You can also do a Web search. There are a lot of sites that have procedures to help you calibrate your monitor. This is one although I have not yet tried it.
http://www.easyrgb.com/calibrate.php
As far as other people viewing photos on your site and things like that everyone is gonna see a slightly different image because their monitors are dfiferent.
Just make sure what you're seeing on your monitor is good especially in PS and other photo programs. Hope that helps out.
Setup: One camera, one lens, and one roll of film.
A photo displayed online is at the mercy of whatever monitor is being used to view it.
There's nothing you can do about it. All you can do is make sure your own monitor is calibrated, so that your image adjustments are "true." Even so, I too notice differences between the image hosted on my machine, and the one in smugmug. I always post to smugmug and compare, before I finally settle on what I want it to look like.
Catapultam habeo. Nisi pecuniam omnem mihi dabis, ad caput tuum saxum immane mittam
http://www.mcneel.com/users/jb/foghorn/ill_shut_up.au
The same thing might be one of the reasons why your pictures look different in different types of monitor displays. Are the background colors in each of the applications the same? The same photo will look slightly different against a grey, black or white background, not to mention any of the other colors one might use.
And no matter what you do, you aren't going to have much control over how much light is in the rooms of all the monitors people have, nor what clothes they are wearing, what color their walls are painted, etc.
Duffy
When using photoshop, you can correct by the numbers and pay close attention to the info palette.
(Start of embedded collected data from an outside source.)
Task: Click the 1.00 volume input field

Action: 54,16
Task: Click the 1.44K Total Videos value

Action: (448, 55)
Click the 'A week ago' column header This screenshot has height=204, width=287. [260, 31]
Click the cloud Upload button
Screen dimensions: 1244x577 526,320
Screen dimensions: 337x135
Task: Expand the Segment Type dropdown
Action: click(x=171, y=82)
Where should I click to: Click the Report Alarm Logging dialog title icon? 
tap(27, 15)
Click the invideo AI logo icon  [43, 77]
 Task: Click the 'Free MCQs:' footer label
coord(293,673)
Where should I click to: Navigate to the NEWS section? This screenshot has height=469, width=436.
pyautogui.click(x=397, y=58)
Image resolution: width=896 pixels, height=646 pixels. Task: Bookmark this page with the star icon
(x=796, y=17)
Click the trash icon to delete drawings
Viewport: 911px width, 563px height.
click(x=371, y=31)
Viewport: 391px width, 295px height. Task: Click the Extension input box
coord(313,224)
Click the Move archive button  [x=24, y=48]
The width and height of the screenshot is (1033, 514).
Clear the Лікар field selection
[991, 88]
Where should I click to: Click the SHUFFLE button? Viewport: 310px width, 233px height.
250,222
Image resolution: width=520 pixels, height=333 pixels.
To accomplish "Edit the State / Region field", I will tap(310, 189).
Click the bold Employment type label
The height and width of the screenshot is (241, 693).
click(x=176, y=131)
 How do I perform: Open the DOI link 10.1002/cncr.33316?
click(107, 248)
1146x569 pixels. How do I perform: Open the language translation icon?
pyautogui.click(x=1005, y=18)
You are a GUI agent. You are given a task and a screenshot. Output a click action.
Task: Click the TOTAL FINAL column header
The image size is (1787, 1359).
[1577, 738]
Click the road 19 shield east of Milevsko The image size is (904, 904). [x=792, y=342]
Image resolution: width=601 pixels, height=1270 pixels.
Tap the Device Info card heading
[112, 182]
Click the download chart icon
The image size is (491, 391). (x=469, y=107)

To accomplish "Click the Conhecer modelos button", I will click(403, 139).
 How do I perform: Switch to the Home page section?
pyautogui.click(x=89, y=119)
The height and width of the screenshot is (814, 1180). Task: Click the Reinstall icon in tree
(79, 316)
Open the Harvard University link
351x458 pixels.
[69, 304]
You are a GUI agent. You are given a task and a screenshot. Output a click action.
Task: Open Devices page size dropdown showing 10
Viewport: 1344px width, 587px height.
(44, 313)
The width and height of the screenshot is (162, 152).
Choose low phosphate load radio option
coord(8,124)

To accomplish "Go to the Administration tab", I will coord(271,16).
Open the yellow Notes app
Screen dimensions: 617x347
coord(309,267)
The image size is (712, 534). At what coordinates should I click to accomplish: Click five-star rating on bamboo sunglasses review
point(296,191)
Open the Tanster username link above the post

While neutrals are the only thing that we can really verify an exact value for, there are many things such as skintones and natural greens, and skies, etc where we may not know the exact value but we can tell when it's wrong by the numbers. Of course, when you are within that correct area, it becomes subjective and you are going by what you see on the monitor. Also, RGB and CMYK have a number of different versions and produce slightly different numbers with each not to mention they are device dependent which means each computer will read them just a little differently. LAB, which is much harder to comprehend, is device independent and there is only one in regards to photoshop. It has an advantage in that area.
This however, is just another area that requires a knowledge of photoshop and colorspaces which takes time. This isn't easy is it?
Once a piccie is printed, it will look the same to everyone who views the print. A digital image is display dependent.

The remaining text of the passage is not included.